As an IT leader, you have read the articles and have gone to the conferences where presenter after presenter has stood up and discussed how important it is for enterprises to develop a mobile strategy in order to ensure a competitive advantage and enable a more productive workforce.  Getting back from these presentations, you have worked to create a mobile strategy that identifies the outcomes you need to deliver both to your employees and customers, opportunities to use mobile technologies to support those outcomes and the best ways to achieve success.
At some point in time, you will need to decide what type of mobile app to create that is both useful and valuable in order to jumpstart your mobile initiative. As part of your mobile strategy, you have identified key areas where mobility could be most impactful. If you are unsure, there was recently a survey published by IDC/IFS  that polled 450 CIO/CTO/CEO executives and the dominant mobile app desired was CRM.
The study shows that the top-three business apps companies would like on their smartphones are:

  1. Customer relationship management (CRM)—31 percent of companies indicate CRM (e.g. management of sales, contracts, activities, and opportunities) is the mobile business app that would most significantly impact their business.
  2. Business Intelligence (BI)—13 percent of the respondents favored BI capabilities, for example KPIs and reporting.
  3. Approvals and Authorizations—10 percent chose functionality such as approval of requisitions, purchase orders, and supplier invoices as the most wanted business app.

CRM is an ideal as an initial mobile app for an enterprise due to following factors:

  • immediate boost to sales productivity which impacts the bottom line and gets the attention of key leaders in the organization of how mobile can impact their organizations.
  • is aggressive enough in terms of functionality and visibility that it requires key skilled people such as UX Architects and Visual Designers which sets the bar for follow-on mobile applications.
  • ties into corporate data which means that key conversations around API’s, existing services, and service security are held with key stakeholders rather than ignored.
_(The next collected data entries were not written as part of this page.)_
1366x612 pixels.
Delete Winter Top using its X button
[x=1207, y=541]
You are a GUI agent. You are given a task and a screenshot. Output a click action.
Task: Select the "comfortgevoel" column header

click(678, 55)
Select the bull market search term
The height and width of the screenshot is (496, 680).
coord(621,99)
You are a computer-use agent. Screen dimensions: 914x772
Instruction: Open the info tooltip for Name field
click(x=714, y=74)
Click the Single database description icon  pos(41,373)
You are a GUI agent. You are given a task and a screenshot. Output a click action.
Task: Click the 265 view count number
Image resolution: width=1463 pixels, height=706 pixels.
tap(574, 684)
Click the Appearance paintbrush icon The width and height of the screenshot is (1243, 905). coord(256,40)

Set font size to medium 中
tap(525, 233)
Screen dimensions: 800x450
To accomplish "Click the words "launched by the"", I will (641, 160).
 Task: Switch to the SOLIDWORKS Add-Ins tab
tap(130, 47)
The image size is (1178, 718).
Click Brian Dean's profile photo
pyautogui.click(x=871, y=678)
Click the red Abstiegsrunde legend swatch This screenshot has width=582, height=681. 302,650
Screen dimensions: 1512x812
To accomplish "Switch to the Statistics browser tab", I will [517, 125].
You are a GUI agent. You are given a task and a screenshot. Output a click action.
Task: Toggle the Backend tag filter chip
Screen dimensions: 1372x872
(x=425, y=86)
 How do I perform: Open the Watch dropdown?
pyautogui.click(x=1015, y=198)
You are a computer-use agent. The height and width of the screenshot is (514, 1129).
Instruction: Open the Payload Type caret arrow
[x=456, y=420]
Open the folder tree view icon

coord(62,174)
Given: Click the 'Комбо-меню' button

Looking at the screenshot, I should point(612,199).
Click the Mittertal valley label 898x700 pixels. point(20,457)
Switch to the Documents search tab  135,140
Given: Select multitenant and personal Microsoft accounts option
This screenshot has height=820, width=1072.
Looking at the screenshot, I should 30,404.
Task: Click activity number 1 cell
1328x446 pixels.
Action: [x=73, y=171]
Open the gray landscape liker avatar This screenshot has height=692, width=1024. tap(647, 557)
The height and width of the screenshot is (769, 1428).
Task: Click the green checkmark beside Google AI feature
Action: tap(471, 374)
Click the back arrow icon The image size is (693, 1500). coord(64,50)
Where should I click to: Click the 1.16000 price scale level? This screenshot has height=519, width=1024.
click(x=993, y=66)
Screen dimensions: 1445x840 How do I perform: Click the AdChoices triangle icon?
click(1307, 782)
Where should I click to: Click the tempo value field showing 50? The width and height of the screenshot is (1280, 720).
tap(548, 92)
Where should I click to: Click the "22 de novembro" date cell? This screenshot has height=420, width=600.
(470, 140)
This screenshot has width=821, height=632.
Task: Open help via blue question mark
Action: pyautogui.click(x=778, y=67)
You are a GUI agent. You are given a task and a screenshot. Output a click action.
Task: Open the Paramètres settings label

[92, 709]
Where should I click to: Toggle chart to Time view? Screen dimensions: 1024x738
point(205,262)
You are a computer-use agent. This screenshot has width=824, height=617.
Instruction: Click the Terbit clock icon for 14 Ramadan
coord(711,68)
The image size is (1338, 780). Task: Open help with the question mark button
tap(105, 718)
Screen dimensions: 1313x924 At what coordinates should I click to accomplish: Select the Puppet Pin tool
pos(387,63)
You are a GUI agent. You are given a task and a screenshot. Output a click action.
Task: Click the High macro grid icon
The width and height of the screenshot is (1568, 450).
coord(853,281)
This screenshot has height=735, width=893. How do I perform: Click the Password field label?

One danger of using CRM is that that the CRM space is complex and the most successful mobile apps are those that accomplish one or two tasks incredibly well.  As designers and developers, we have a tendency to place a considerable amount of functionality into whatever application we are creating.  As with most mobile apps, it would be better to identify a single key task, release the app and let the app evolve as the sales team works with the CRM app and provides feedback.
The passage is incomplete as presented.